[PATCH v2] arm64: optimize flush tlb kernel range

Fri Sep 20 04:17:36 PDT 2024

On 2024/9/20 14:10, Anshuman Khandual wrote:
> 
> 
> On 9/20/24 09:25, Kefeng Wang wrote:
>> Currently the kernel TLBs is flushed page by page if the target
>> VA range is less than MAX_DVM_OPS * PAGE_SIZE, otherwise we'll
>> brutally issue a TLBI ALL.
>>
>> But we could optimize it when CPU supports TLB range operations,
>> convert to use __flush_tlb_range_op() like other tlb range flush
>> to improve performance.
>>
>> Co-developed-by: Yicong Yang <yangyicong at hisilicon.com>
>> Signed-off-by: Yicong Yang <yangyicong at hisilicon.com>
>> Signed-off-by: Kefeng Wang <wangkefeng.wang at huawei.com>
>> ---
>> v2:
>>   - address Catalin's comments and use __flush_tlb_range_op() directly
>>
>>   arch/arm64/include/asm/tlbflush.h | 24 +++++++++++++++++-------
>>   1 file changed, 17 insertions(+), 7 deletions(-)
>>
>> diff --git a/arch/arm64/include/asm/tlbflush.h b/arch/arm64/include/asm/tlbflush.h
>> index 95fbc8c05607..42f0ec14fb2c 100644
>> --- a/arch/arm64/include/asm/tlbflush.h
>> +++ b/arch/arm64/include/asm/tlbflush.h
>> @@ -492,19 +492,29 @@ static inline void flush_tlb_range(struct vm_area_struct *vma,
>>   
>>   static inline void flush_tlb_kernel_range(unsigned long start, unsigned long end)
>>   {
>> -	unsigned long addr;
>> +	const unsigned long stride = PAGE_SIZE;
>> +	unsigned long pages;
>> +
>> +	start = round_down(start, stride);
>> +	end = round_up(end, stride);
>> +	pages = (end - start) >> PAGE_SHIFT;
>>   
>> -	if ((end - start) > (MAX_DVM_OPS * PAGE_SIZE)) {
>> +	/*
>> +	 * When not uses TLB range ops, we can handle up to
>> +	 * (MAX_DVM_OPS - 1) pages;
>> +	 * When uses TLB range ops, we can handle up to
>> +	 * MAX_TLBI_RANGE_PAGES pages.
>> +	 */
>> +	if ((!system_supports_tlb_range() &&
>> +	     (end - start) >= (MAX_DVM_OPS * stride)) ||
>> +	    pages > MAX_TLBI_RANGE_PAGES) {
>>   		flush_tlb_all();
>>   		return;
>>   	}
> 
> Could the above conditional check for flush_tlb_all() be factored out
> in a helper, which can also be used in __flush_tlb_range_nosync() ?

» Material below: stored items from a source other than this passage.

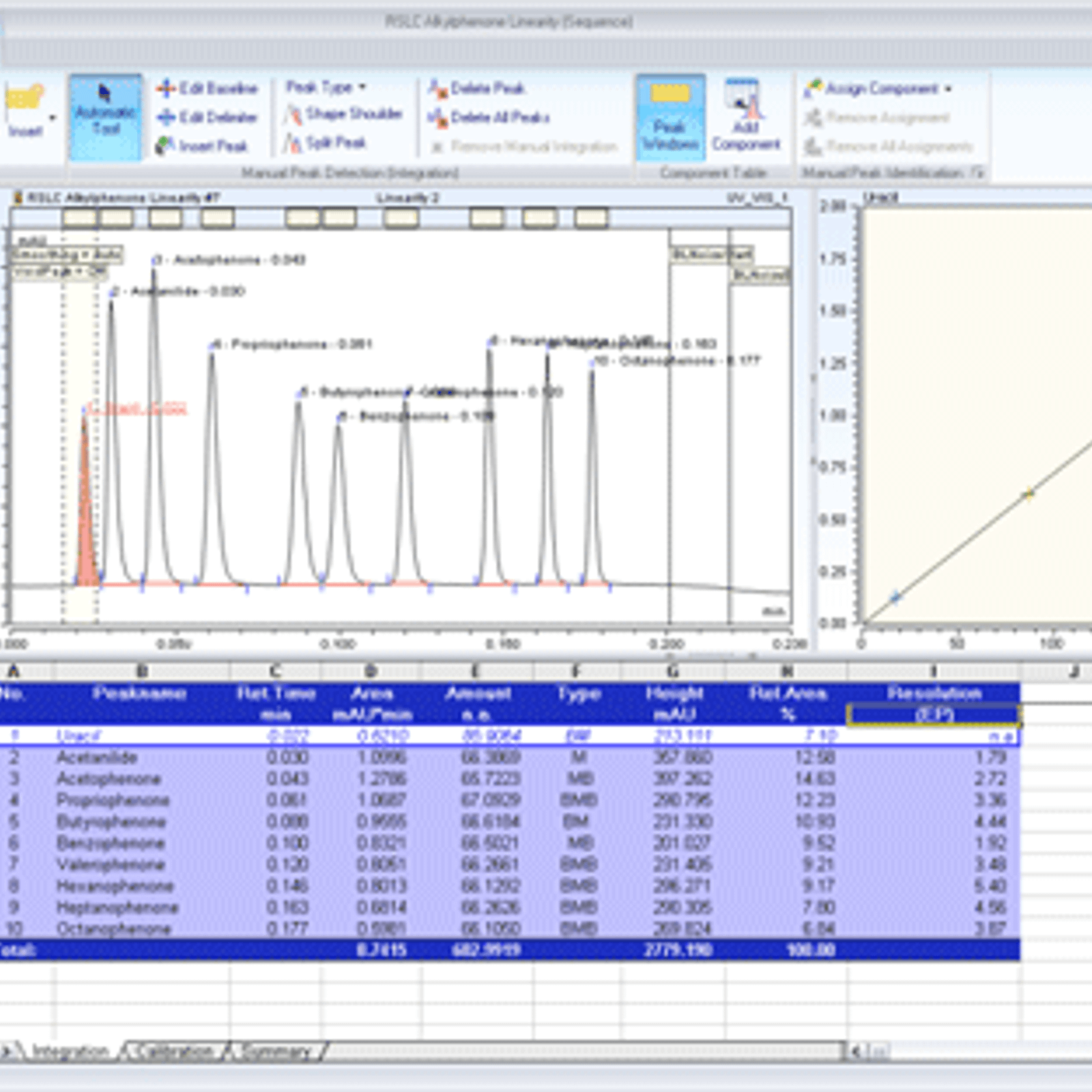Select the Acetophenone row in results table
The width and height of the screenshot is (1092, 1092).
(x=109, y=779)
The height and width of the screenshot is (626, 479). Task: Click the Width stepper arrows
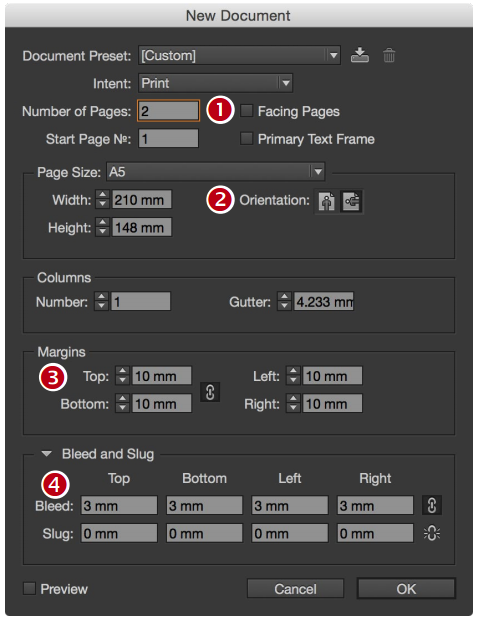click(x=103, y=199)
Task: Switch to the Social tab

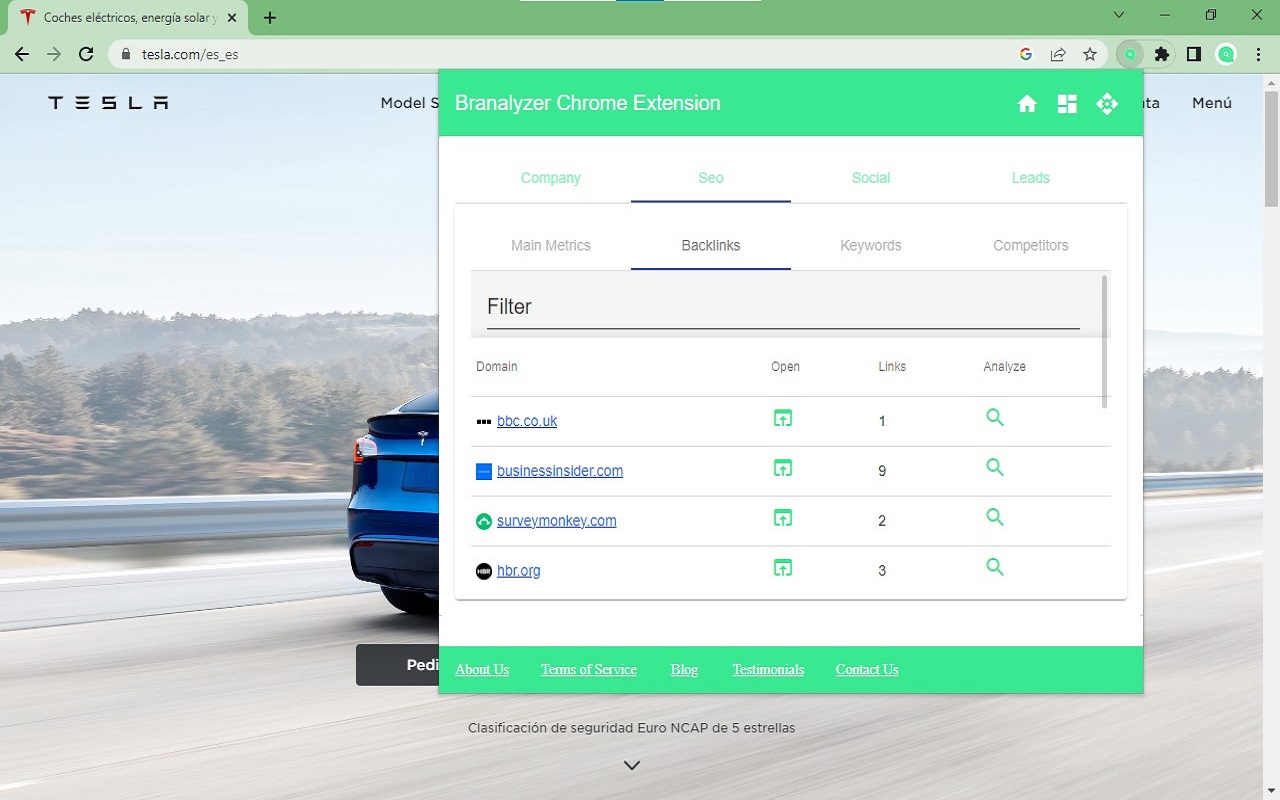Action: [x=870, y=178]
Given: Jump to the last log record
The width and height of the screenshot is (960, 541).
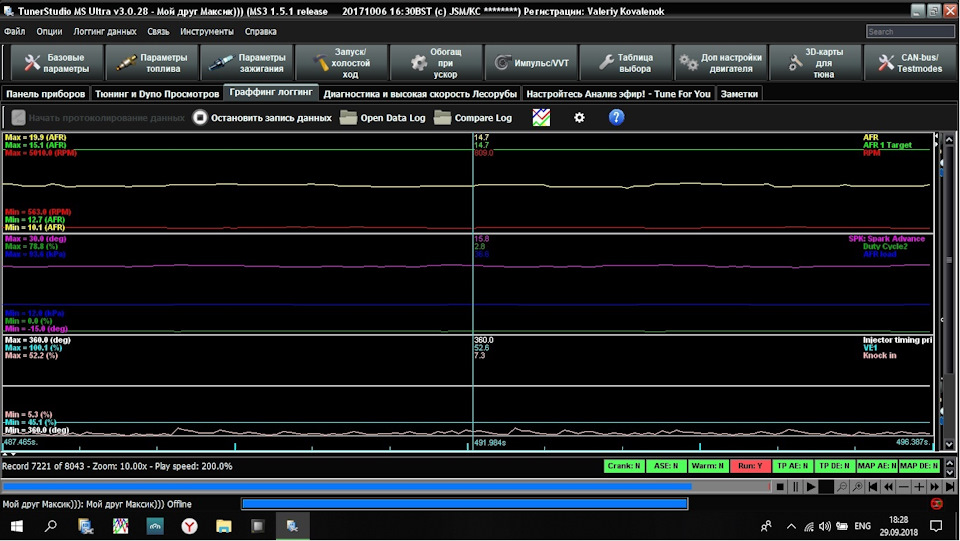Looking at the screenshot, I should point(947,487).
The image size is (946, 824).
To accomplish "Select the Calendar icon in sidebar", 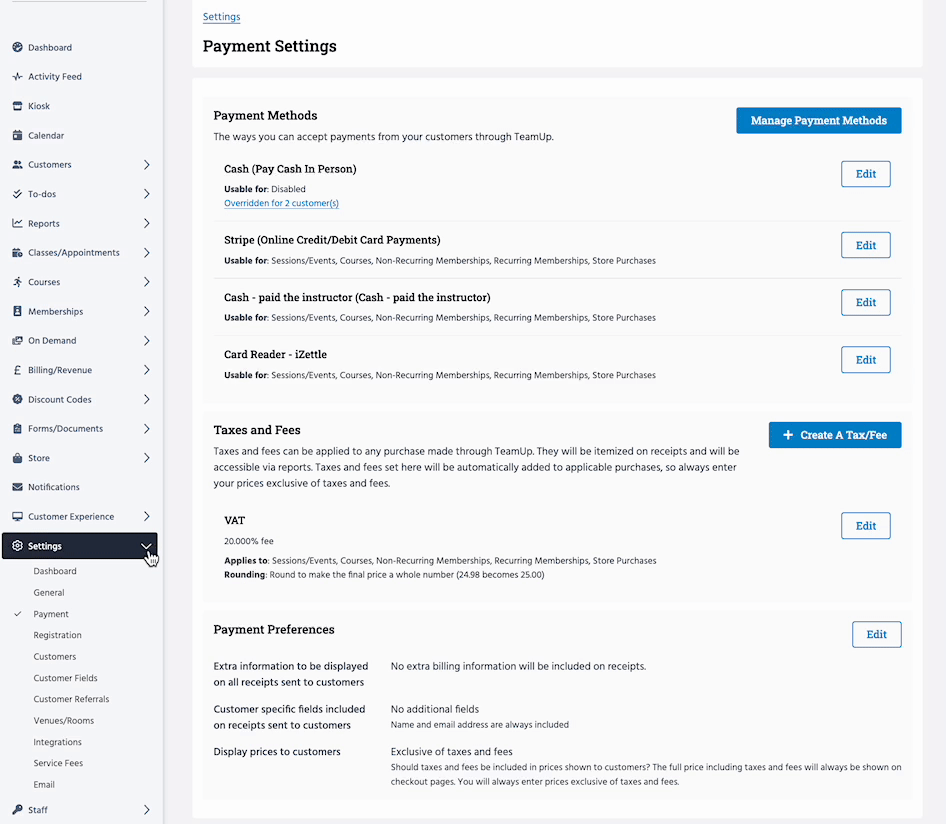I will click(18, 135).
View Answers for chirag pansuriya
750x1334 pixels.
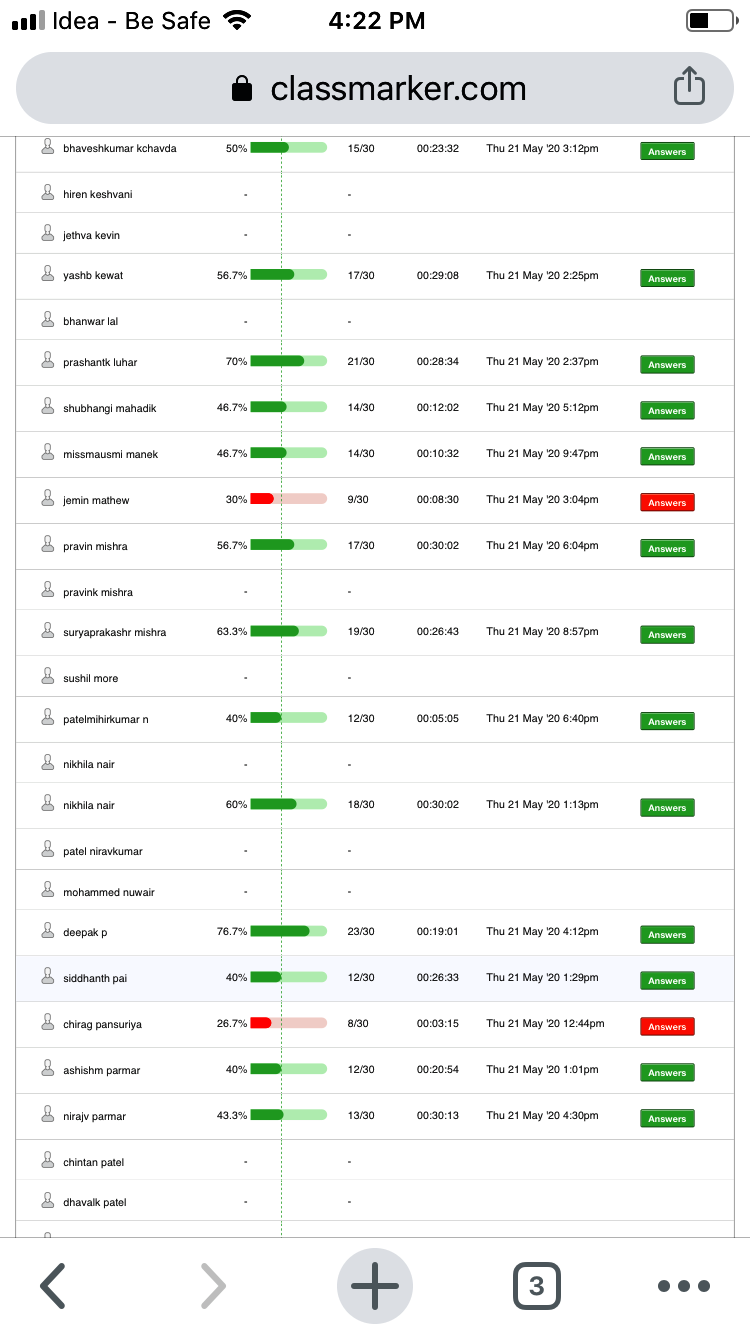coord(667,1026)
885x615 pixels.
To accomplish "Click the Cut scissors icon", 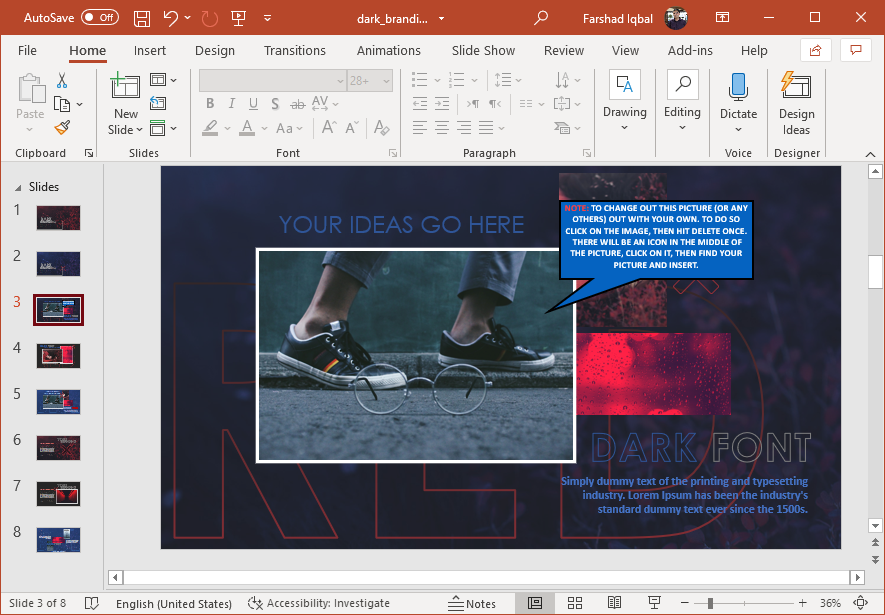I will point(62,81).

How about adding this helper, not good at naming,

diff --git a/arch/arm64/include/asm/tlbflush.h 
b/arch/arm64/include/asm/tlbflush.h
index 42f0ec14fb2c..b7043ff0945f 100644
--- a/arch/arm64/include/asm/tlbflush.h
+++ b/arch/arm64/include/asm/tlbflush.h
@@ -431,6 +431,23 @@ do {                        \
  #define __flush_s2_tlb_range_op(op, start, pages, stride, tlb_level) \
         __flush_tlb_range_op(op, start, pages, stride, 0, tlb_level, 
false, kvm_lpa2_is_enabled());

+static inline int __flush_tlb_range_limit_excess(unsigned long start,
+               unsigned long end, unsigned long pages, unsigned long 
stride)
+{
+       /*
+        * When not uses TLB range ops, we can handle up to
+        * (MAX_DVM_OPS - 1) pages;
+        * When uses TLB range ops, we can handle up to
+        * MAX_TLBI_RANGE_PAGES pages.
+        */
+       if ((!system_supports_tlb_range() &&
+            (end - start) >= (MAX_DVM_OPS * stride)) ||
+           pages > MAX_TLBI_RANGE_PAGES)
+               return -ERANGE;
+
+       return 0;
+}
+
  static inline void __flush_tlb_range_nosync(struct vm_area_struct *vma,
                                      unsigned long start, unsigned long 
end,
                                      unsigned long stride, bool last_level,
@@ -442,15 +459,7 @@ static inline void __flush_tlb_range_nosync(struct 
vm_area_struct *vma,
         end = round_up(end, stride);
         pages = (end - start) >> PAGE_SHIFT;

-       /*
-        * When not uses TLB range ops, we can handle up to
-        * (MAX_DVM_OPS - 1) pages;
-        * When uses TLB range ops, we can handle up to
-        * MAX_TLBI_RANGE_PAGES pages.
-        */
-       if ((!system_supports_tlb_range() &&
-            (end - start) >= (MAX_DVM_OPS * stride)) ||
-           pages > MAX_TLBI_RANGE_PAGES) {
+       if (__flush_tlb_range_limit_excess(start, end, pages, stride)) {
                 flush_tlb_mm(vma->vm_mm);
                 return;
         }